Exercise instructions: Reproduce each line of the data exactly as it is.

Information:

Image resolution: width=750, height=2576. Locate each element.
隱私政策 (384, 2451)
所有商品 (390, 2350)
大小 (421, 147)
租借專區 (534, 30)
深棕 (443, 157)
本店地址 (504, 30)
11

Result of the exercise:
Image resolution: width=750, height=2576. Locate each element.
隱私政策 (384, 2451)
所有商品 (390, 2350)
大小 (421, 147)
租借專區 (534, 30)
深棕 (443, 157)
本店地址 (504, 30)
11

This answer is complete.